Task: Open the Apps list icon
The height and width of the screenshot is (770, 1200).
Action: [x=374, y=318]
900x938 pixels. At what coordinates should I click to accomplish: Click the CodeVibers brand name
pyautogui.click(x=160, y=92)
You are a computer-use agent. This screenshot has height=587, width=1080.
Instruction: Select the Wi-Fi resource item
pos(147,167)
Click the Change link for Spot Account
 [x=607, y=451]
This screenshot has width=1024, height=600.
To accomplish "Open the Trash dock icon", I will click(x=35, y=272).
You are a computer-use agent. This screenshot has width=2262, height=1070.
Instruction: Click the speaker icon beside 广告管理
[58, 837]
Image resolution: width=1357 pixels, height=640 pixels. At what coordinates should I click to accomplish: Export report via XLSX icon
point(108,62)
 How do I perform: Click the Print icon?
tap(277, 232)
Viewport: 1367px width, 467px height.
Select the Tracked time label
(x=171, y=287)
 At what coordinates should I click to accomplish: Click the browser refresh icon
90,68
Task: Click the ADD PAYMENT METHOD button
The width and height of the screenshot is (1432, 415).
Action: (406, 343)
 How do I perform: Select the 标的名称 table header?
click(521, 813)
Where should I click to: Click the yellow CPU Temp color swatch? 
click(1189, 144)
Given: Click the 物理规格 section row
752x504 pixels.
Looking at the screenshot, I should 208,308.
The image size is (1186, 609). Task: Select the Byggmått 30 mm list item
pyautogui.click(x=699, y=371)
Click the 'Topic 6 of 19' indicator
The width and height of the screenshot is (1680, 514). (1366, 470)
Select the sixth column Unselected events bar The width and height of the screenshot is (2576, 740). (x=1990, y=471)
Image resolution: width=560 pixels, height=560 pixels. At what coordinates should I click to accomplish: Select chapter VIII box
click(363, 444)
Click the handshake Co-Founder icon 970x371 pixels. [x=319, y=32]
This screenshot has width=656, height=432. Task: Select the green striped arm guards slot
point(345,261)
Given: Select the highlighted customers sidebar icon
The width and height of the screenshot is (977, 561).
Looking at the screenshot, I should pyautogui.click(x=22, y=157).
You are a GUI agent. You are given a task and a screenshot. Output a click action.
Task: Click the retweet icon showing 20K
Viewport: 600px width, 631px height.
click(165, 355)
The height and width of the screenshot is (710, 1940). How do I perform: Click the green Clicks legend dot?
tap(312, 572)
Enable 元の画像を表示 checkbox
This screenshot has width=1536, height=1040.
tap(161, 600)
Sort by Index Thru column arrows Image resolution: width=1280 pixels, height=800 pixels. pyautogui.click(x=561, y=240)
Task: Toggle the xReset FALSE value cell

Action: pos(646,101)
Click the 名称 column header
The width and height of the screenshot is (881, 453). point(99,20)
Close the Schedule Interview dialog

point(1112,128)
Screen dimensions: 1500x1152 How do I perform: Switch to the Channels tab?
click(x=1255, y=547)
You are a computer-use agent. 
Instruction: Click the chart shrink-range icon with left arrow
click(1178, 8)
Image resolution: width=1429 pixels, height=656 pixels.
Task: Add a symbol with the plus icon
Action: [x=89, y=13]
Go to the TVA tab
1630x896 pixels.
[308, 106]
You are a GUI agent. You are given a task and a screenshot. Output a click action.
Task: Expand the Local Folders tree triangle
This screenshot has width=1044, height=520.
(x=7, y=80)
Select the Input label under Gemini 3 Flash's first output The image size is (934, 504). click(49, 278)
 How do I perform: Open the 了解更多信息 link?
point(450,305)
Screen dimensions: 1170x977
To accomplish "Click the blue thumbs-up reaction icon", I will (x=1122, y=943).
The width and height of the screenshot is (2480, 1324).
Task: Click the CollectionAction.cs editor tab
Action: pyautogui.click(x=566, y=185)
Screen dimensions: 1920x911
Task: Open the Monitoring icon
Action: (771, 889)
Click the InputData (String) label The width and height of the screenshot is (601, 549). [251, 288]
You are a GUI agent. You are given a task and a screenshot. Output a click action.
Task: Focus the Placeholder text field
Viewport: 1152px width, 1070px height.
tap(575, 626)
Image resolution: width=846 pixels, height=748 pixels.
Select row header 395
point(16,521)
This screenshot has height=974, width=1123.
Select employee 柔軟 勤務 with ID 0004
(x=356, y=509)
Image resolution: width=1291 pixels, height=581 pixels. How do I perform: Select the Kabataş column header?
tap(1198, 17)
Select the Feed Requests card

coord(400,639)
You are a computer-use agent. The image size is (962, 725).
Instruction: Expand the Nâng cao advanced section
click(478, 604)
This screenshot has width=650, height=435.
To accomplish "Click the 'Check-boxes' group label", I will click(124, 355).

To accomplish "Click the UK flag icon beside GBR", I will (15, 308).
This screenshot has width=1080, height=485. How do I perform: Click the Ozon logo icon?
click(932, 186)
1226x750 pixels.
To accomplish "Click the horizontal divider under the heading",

####

▶ [Exercise instructions]:
Find each line in the listing above that contains "computer", and copy that line.

▶ [Answer to the problem]:
You are a computer-use agent. This screenshot has height=587, width=1080.
You are a computer-use agent. This screenshot has width=2262, height=1070.
You are a computer-use agent. 
You are a computer-use agent. The image size is (962, 725).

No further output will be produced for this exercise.